Around 95% of companies across all industries don’t have the right philosophy and mindset. Financial services companies understand the value of machine learning because these are data-oriented businesses.  Fraud detection and other predictive analytics are pretty successful.  Outside of financial services, it’s pretty spotty. Almost nobody really gets what’s possible yet and I can count on one hand the companies that are driving machine learning at scale.
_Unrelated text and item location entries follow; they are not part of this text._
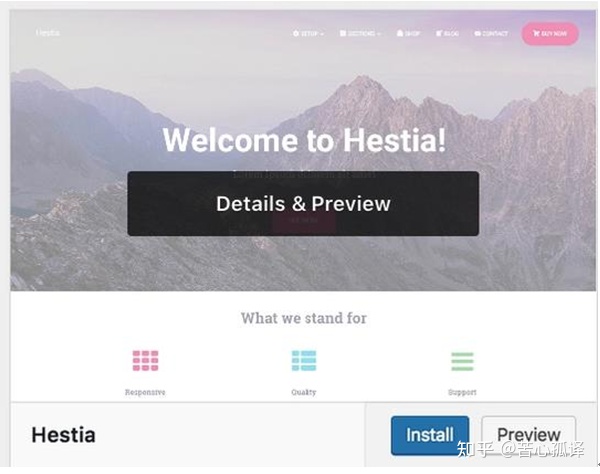Click the Shop bag icon in the nav
The height and width of the screenshot is (474, 600).
point(400,34)
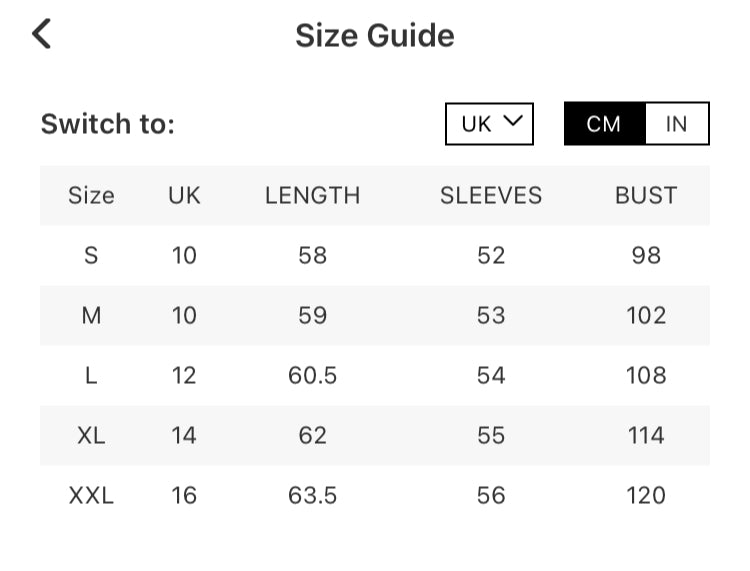The width and height of the screenshot is (750, 571).
Task: Click the Switch to label
Action: coord(108,124)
People are doing data science projects for now.  It’s like cloud computing where it took several years for people to find the right use cases.

What do you see as the most relevant platforms for IOT?

There are two types of platforms I see as relevant– artificial intelligence/machine learning and connectivity/device platforms that allow you to interact with the devices.  These types of platforms hide the complexity. Engie is a company that recently bought technology from C3IoT, and they are rolling out predictive fraud, predictive maintenance for transmission facilities and a suite of other applications.  I’m impressed with both their vision and with their ability to execute their vision.  There are health care companies that sees the value of a platform for patient data – for instance, can you predict the likelihood that an individual is likely to get a particular disease so that they can be treated with preventative measures?  Can you predict the efficacy of a particular medical practice and apply these predictions across different practices?

How do you see the role of partnerships in IOT?

The nature of partnerships will change. One of the reasons I joined Momenta was because I like the model.  How do you respond and react to the business opportunities while finding the right people to fill key roles?  It’s valuable to find the link between technology and business applications. 

Many traditional systems integrators are struggling because they have been “body shops” built around large ERP and system integration projects.  They are struggling with what their value proposition is in a rapid development, agile platform based world.  A large SI firm can build anything, but the vast amount of the IOT opportunity is building smaller apps.  C3 believes that if an application can’t be developed in 16 weeks with 6 people you’re thinking about it wrong. With IoT and machine learning you can start small and build to a grander vision.

What got you excited about platforms?

Platforms have advantages in speed to market and scalability.  Platforms simplify data by abstracting it from existing enterprise systems.  Then you can connect everything and figuring out how to make best use of the data.  Everything is orders of magnitude easier, simpler, more scalable

Are there any books you would recommend?

Data science is going to be significant so it’s critical to be educated.  There is a book called The Master Algorithm: How the Quest for the Ultimate Learning Machine Will Remake Our World by Pedro Dominges that can help get your mind around the potential for data to solve problems better than throwing 100 engineers at a problem.